Here’s the part that matters for you. That horn is still worth close to what I paid for it. I could sell it this afternoon. Try that with a $99 instrument off the internet, where the resale value is a polite word for zero.
The quit risk and the resale floor are the same fact seen from two sides, and on trombone the floor is unusually high.
Why trombone is the exception
Everywhere else on this site I tell band parents to rent for year one. That page is here and I stand behind it.
Trombone is where I’ll bend, for two reasons.
There are no sizes. A trombone is a trombone, so the rent-because-they’ll-grow argument that settles the violin question doesn’t apply at all.
And there’s almost nothing to break. No pads, no valves, no reeds. It’s a long tube with a slide on it.
The 60-second used check
You don’t need to know anything about music to do this. Bring the kid, bring sixty seconds.
Work the slide, all the way out and back, a few times. It should move smoothly, like a drawer on good rails. If it drags, catches, or grinds, walk away, no matter how shiny the horn is.
Sight down the slide for dents. A dented slide is a fighting slide.
Check that the lock works so the slide doesn’t fly off on a school bus.
Everything else is cosmetic. Dents in the bell are a story, not a problem. A rough slide fights the student every single day, and a kid who fights their instrument stops playing it.
The numbers
| What it is | What it costs | What you should know |
|---|---|---|
| Rental | About $40 a month, roughly $300 a year | Service included.
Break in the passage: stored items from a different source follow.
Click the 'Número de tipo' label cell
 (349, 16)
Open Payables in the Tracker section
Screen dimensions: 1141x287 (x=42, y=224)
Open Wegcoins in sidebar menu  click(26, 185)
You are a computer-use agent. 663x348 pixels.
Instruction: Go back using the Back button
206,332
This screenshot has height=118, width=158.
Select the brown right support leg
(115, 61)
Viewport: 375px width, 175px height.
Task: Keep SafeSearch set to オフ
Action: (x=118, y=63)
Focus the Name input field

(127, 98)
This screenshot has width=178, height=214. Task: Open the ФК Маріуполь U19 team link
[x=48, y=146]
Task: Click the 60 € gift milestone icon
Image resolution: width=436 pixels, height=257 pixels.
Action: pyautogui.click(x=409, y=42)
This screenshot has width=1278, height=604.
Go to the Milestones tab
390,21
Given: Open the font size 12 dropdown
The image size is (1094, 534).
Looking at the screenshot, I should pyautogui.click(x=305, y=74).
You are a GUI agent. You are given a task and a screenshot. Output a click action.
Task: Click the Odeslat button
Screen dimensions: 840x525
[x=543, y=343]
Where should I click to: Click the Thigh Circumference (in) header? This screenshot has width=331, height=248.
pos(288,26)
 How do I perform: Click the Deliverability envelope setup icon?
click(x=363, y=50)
Perfectly fine if no good listing exists |
| Used Conn Director, King 606, Yamaha YSL-354 | $150 to $300, verified | Built to survive students. Holds resale value |
| New student trombone | About $500 (import brands) to $1,200 (name brands) | Unnecessary for a beginner. Genuinely |
| Mouthpiece | $30 to $60 | The upgrade that matters, later |
$150 for a Conn Director is fair if you’ve worked the slide. It’s a gamble sight unseen. That’s the whole difference, and it takes a minute to resolve.
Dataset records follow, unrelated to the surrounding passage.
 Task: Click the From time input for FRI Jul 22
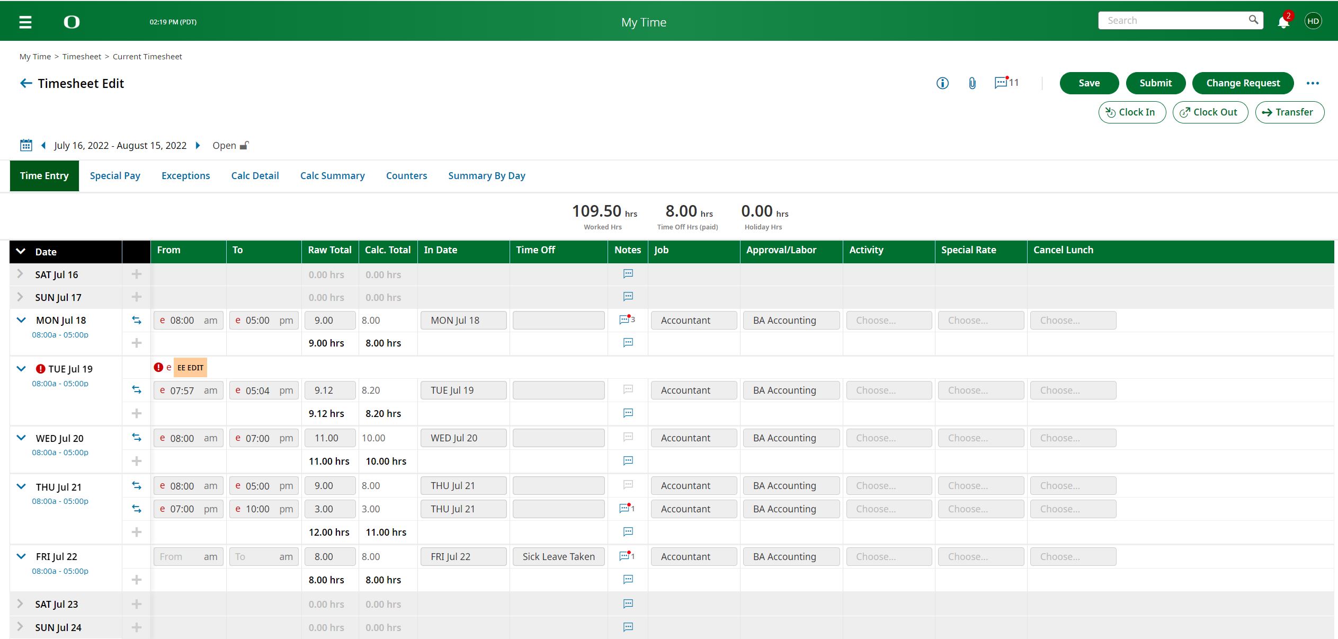tap(176, 555)
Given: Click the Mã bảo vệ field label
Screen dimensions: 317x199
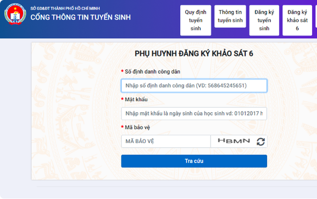Looking at the screenshot, I should click(137, 127).
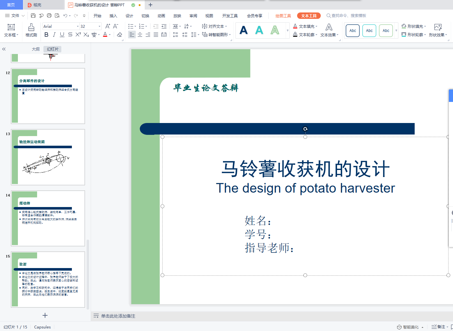
Task: Click the increase indent icon
Action: 164,26
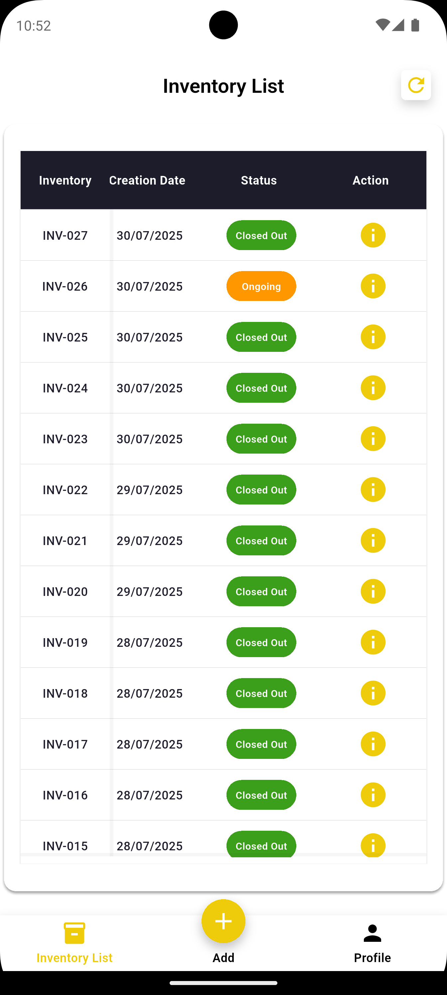Open info for INV-017 entry
The height and width of the screenshot is (995, 447).
[x=373, y=744]

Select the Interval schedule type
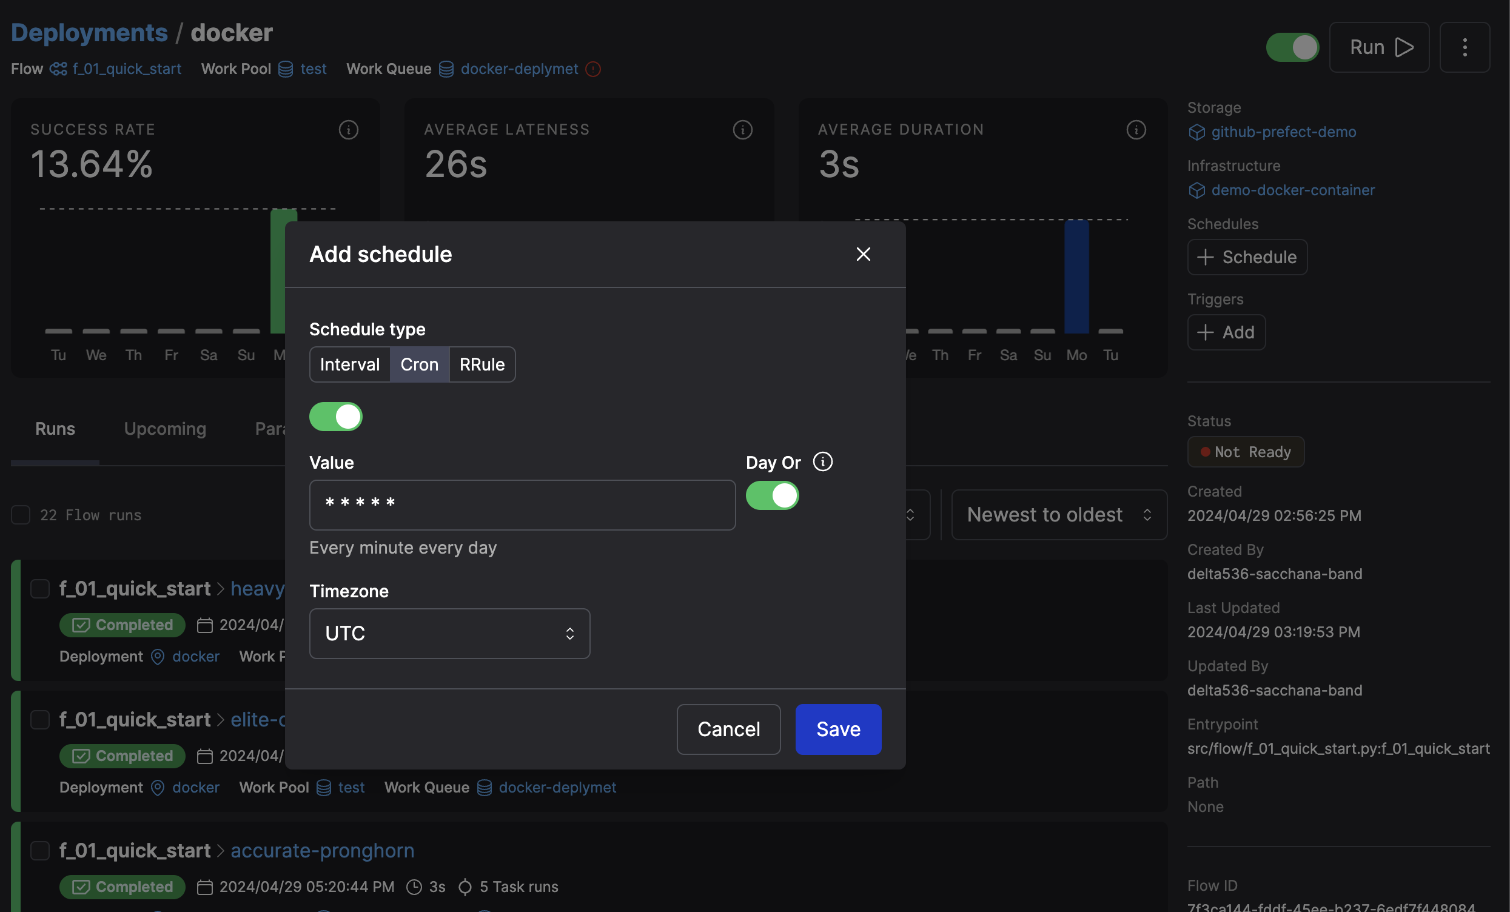point(349,364)
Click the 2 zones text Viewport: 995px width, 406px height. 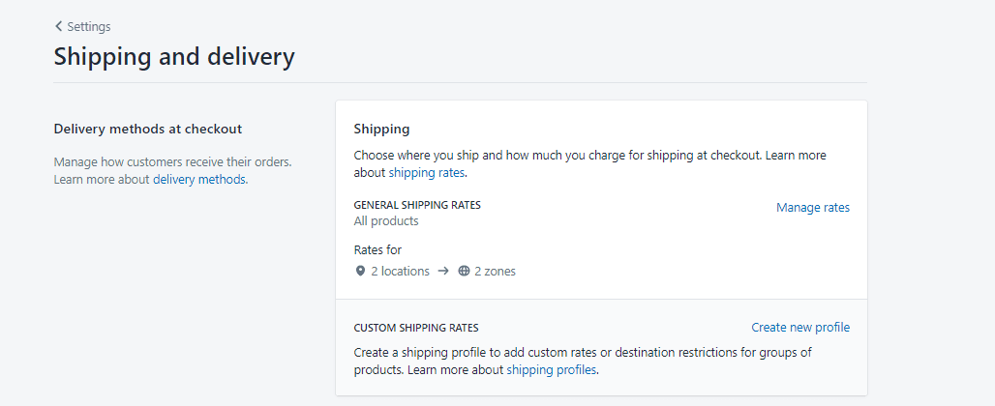(x=495, y=271)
If you buy through my links the site earns a little coffee money. Doesn’t change the price, doesn’t change my answer.
Is trombone easy?
Easier than you’d think to make a big sound, harder than you’d think to make the right note.
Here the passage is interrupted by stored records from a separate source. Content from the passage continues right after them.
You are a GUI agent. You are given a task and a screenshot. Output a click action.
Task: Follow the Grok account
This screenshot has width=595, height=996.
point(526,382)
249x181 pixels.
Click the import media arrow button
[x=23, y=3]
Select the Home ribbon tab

There are no buttons. Where the trumpet has three valves that give you fixed choices, the trombone gives you a slide and asks you to find the note with your arm and your ear. Kids who like that find it liberating. Kids who want to press a button and be right feel lost for a month.
That’s worth knowing before your kid picks. More on choosing here.
The long game
The kid who sticks with trombone will still need it in high school for marching band. People keep the trombone they got in fifth grade, and I mean literally: plenty of adults are still playing theirs.
And when they quit, as mine did, you’ve lost almost nothing, because somebody else’s kid needs a trombone next August.